Work to complete
Your answer should be the records below, repeated exactly as they stand.

Start of Data in this exercise

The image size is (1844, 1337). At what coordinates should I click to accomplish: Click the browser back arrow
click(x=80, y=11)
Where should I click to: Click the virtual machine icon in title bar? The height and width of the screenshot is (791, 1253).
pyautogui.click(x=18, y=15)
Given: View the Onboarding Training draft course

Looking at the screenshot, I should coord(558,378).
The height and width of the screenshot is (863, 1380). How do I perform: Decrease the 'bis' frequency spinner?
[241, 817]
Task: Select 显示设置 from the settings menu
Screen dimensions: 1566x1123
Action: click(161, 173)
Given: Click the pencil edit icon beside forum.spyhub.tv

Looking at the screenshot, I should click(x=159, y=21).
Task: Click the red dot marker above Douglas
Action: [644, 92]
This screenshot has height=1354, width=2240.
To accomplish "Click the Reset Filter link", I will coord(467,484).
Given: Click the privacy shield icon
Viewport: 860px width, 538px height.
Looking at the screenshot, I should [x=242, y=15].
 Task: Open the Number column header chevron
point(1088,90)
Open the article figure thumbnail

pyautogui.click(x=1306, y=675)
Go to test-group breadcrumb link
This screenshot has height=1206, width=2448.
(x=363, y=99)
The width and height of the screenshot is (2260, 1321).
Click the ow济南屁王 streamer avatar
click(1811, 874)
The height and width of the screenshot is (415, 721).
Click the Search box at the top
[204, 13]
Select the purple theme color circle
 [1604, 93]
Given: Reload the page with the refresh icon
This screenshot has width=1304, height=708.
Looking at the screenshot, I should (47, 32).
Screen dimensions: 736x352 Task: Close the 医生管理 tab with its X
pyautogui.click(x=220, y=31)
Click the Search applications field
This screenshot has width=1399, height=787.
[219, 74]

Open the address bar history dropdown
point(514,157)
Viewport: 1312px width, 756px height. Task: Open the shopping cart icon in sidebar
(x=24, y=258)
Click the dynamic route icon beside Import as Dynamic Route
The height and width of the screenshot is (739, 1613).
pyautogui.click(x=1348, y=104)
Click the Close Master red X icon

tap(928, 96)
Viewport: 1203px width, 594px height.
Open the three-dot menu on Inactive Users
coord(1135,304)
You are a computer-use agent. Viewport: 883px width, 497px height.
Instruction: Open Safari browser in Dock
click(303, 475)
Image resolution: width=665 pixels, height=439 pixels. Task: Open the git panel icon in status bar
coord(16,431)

End of Data in this exercise

Exercise result
The image size is (1844, 1337). At what coordinates should I click to accomplish: Click the browser back arrow
click(x=80, y=11)
Where should I click to: Click the virtual machine icon in title bar? The height and width of the screenshot is (791, 1253).
pyautogui.click(x=18, y=15)
Given: View the Onboarding Training draft course

Looking at the screenshot, I should coord(558,378).
The height and width of the screenshot is (863, 1380). How do I perform: Decrease the 'bis' frequency spinner?
[241, 817]
Task: Select 显示设置 from the settings menu
Screen dimensions: 1566x1123
Action: click(161, 173)
Given: Click the pencil edit icon beside forum.spyhub.tv

Looking at the screenshot, I should click(x=159, y=21).
Task: Click the red dot marker above Douglas
Action: [644, 92]
This screenshot has height=1354, width=2240.
To accomplish "Click the Reset Filter link", I will coord(467,484).
Given: Click the privacy shield icon
Viewport: 860px width, 538px height.
Looking at the screenshot, I should [x=242, y=15].
 Task: Open the Number column header chevron
point(1088,90)
Open the article figure thumbnail

pyautogui.click(x=1306, y=675)
Go to test-group breadcrumb link
This screenshot has height=1206, width=2448.
(x=363, y=99)
The width and height of the screenshot is (2260, 1321).
Click the ow济南屁王 streamer avatar
click(1811, 874)
The height and width of the screenshot is (415, 721).
Click the Search box at the top
[204, 13]
Select the purple theme color circle
 [1604, 93]
Given: Reload the page with the refresh icon
This screenshot has width=1304, height=708.
Looking at the screenshot, I should (47, 32).
Screen dimensions: 736x352 Task: Close the 医生管理 tab with its X
pyautogui.click(x=220, y=31)
Click the Search applications field
This screenshot has width=1399, height=787.
[219, 74]

Open the address bar history dropdown
point(514,157)
Viewport: 1312px width, 756px height. Task: Open the shopping cart icon in sidebar
(x=24, y=258)
Click the dynamic route icon beside Import as Dynamic Route
The height and width of the screenshot is (739, 1613).
pyautogui.click(x=1348, y=104)
Click the Close Master red X icon

tap(928, 96)
Viewport: 1203px width, 594px height.
Open the three-dot menu on Inactive Users
coord(1135,304)
You are a computer-use agent. Viewport: 883px width, 497px height.
Instruction: Open Safari browser in Dock
click(303, 475)
Image resolution: width=665 pixels, height=439 pixels. Task: Open the git panel icon in status bar
coord(16,431)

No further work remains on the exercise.